Data science, statistics or machine learning in broken English

Bayesian modeling with R and Stan (1): Overview

Although I've written a series of posts titled "Machine Learning for package uses in R", usually I don't run machine learning on daily analytic works because my current coverage is so-called an ad-hoc analysis.


Instead of machine learning, ad-hoc analysts often use statistical modeling such as linear models (called "multiple regression" in general), generalized linear models (GLM) and/or econometric time series analysis. But in some situations such linear model and its variants would not work because of nonlinear components and/or individual variance, called "random effect".


In general, random effect can be well handled by generalized linear mixed models (GLMM) and for example CRAN has some related packages. But in some cases random effects cannot be formulated concisely and explicitly... if so, we have a strong alternative method to resolve it: "Bayesian using Markov Chain Monte Carlo (MCMC) method".


f:id:TJO:20140128130412p:plain


As one of the strongest methods for ad-hoc analysis, a series of posts will argue about Bayesian modeling with MCMC and its apllication. For the first time, this post overviews it.


Why MCMC?


As well known, generalized linear models use maximum likelihood estimation in order to estimate parameters such as coefficients or intercept. But when a likelihood function is too complicated to analytically solve -- please imagine a likelihood equation with a complicated mixture of various dimensional trend terms, seasonal term, irregular perturbation term in addition to usual multivariate linear combination -- , no numerical methods such as Newton-Raphson method can compute maximum likelihood.


One of the most efficient solution is MCMC; while its computational cost is huge, MCMC can provide a posterior probability distribution itself for likelihood and each parameter and then parameters can be easily estimated.


f:id:TJO:20140207180929p:plain


In principle Monte Carlo sampling is merely one of numerical (in particular integral) methods, but with some improvement such as Markov chain, MCMC is widely used in maximum likelihood estimation for statistical modeling.


Why Stan?


For years, "BUGS" (Bayesian using Gibbs Sampling) project software has been widely used, such as WinBUGS or OpenBUGS. But for some reasons currently it's not updated any longer and perhaps nobody supports it.


In addition BUGS software has a serious disadvantage: very slow. Maybe its implementation would be out-of-date (for Windows XP era!!!) so now it cannot satisfy recent system requirements.


Although there are some alternatives such as {MCMCpack} CRAN package or JAGS (Just Another Gibbs Sampler), these days Stan has been widely used.

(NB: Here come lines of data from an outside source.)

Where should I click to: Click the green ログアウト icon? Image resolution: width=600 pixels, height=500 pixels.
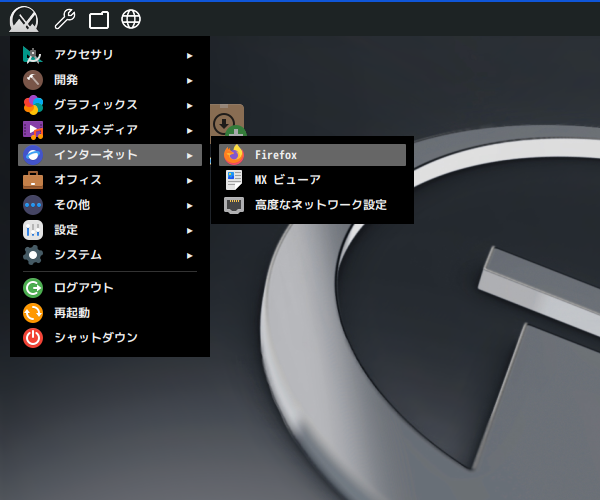(x=33, y=288)
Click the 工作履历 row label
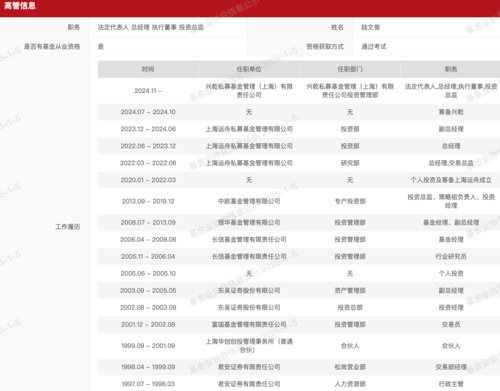This screenshot has height=391, width=500. tap(68, 227)
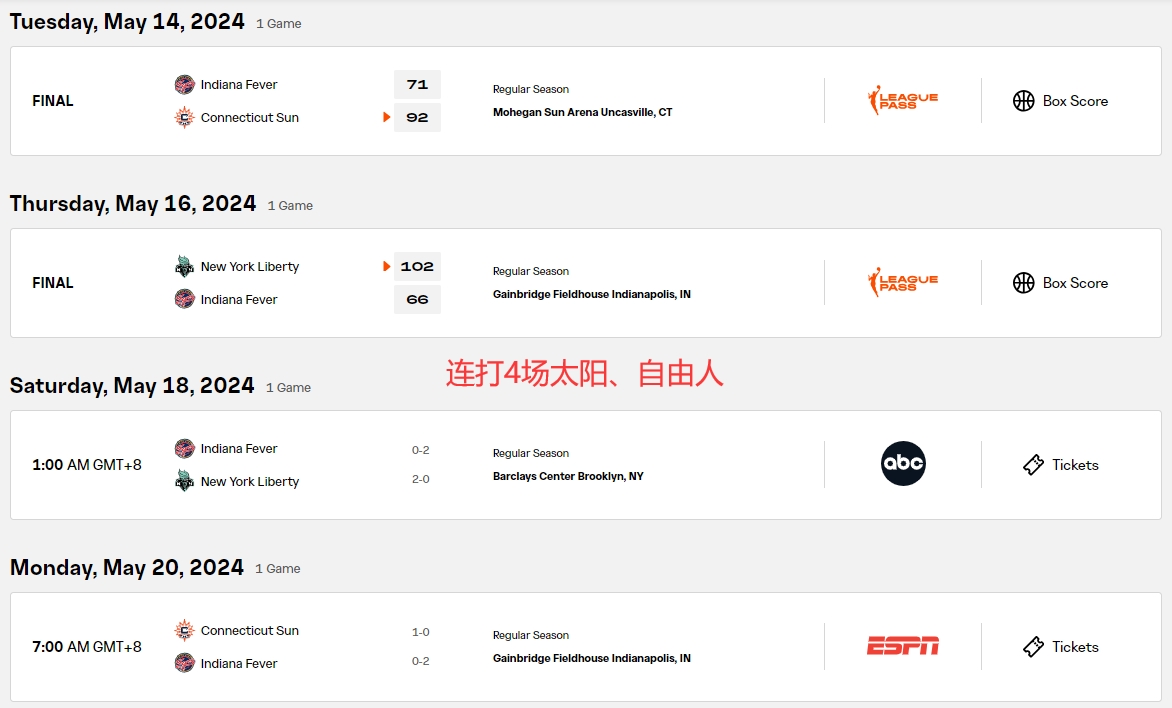Open Indiana Fever team in May 16 game

pyautogui.click(x=238, y=299)
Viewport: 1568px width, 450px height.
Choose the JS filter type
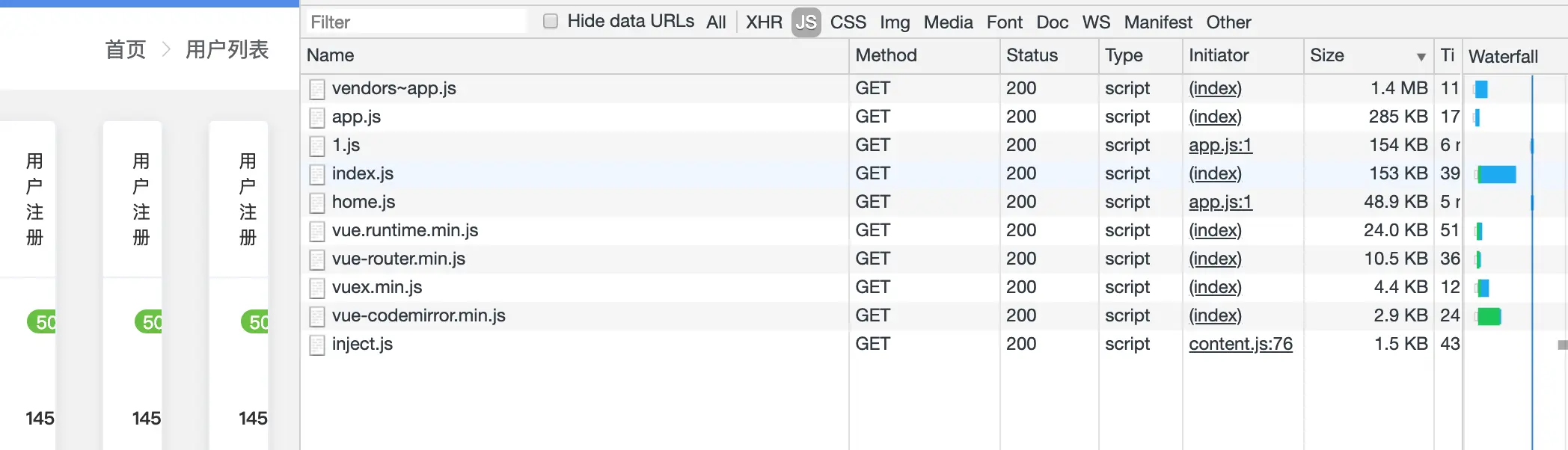click(x=806, y=22)
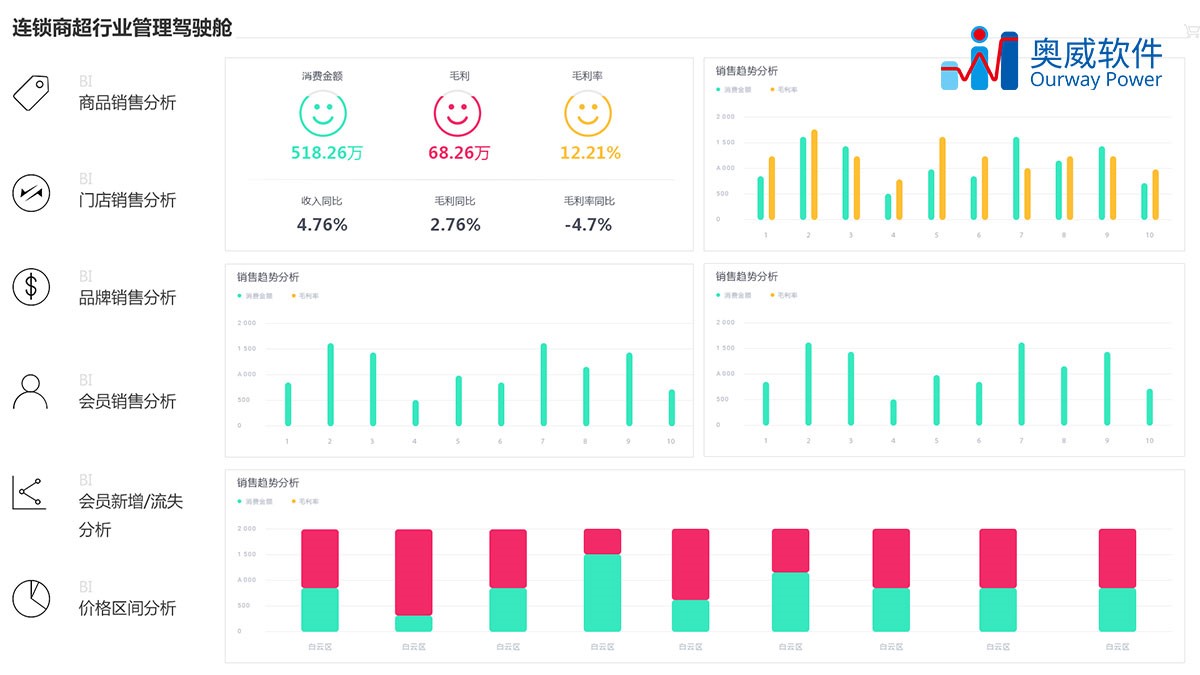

Stan uses Hamilton Monte Carlo (HMC) and No U-Turn Sampling (NUTS) and is implemented by C++ in order to speed up computation. In turn, unlike BUGS software Stan cannot handle discrete variables because HMC requires integral computation and it cannot compute that of discrete variables while BUGS uses Gibbs Sampler that can generate MCMC samples from discrete variables.


Despite such a disadvantage, Stan is still broadly spreading and its community has grown rapidly.


What can you do with R and Stan?


Stan project provides {rstan} package so we can easily call Stan from R.



Actually Stan has interfaces for not only R but also Python, Julia, Matlab and general shell CUI. But its usage is common across all platforms: first call Stan, and then compute and get sampling results. We can easily get all of samples as posterior probability densities of parameters.


In coming posts, I'll argue about how to install Stan, how to run it and how to apply it to actual problems requiring Bayesian statistical modeling.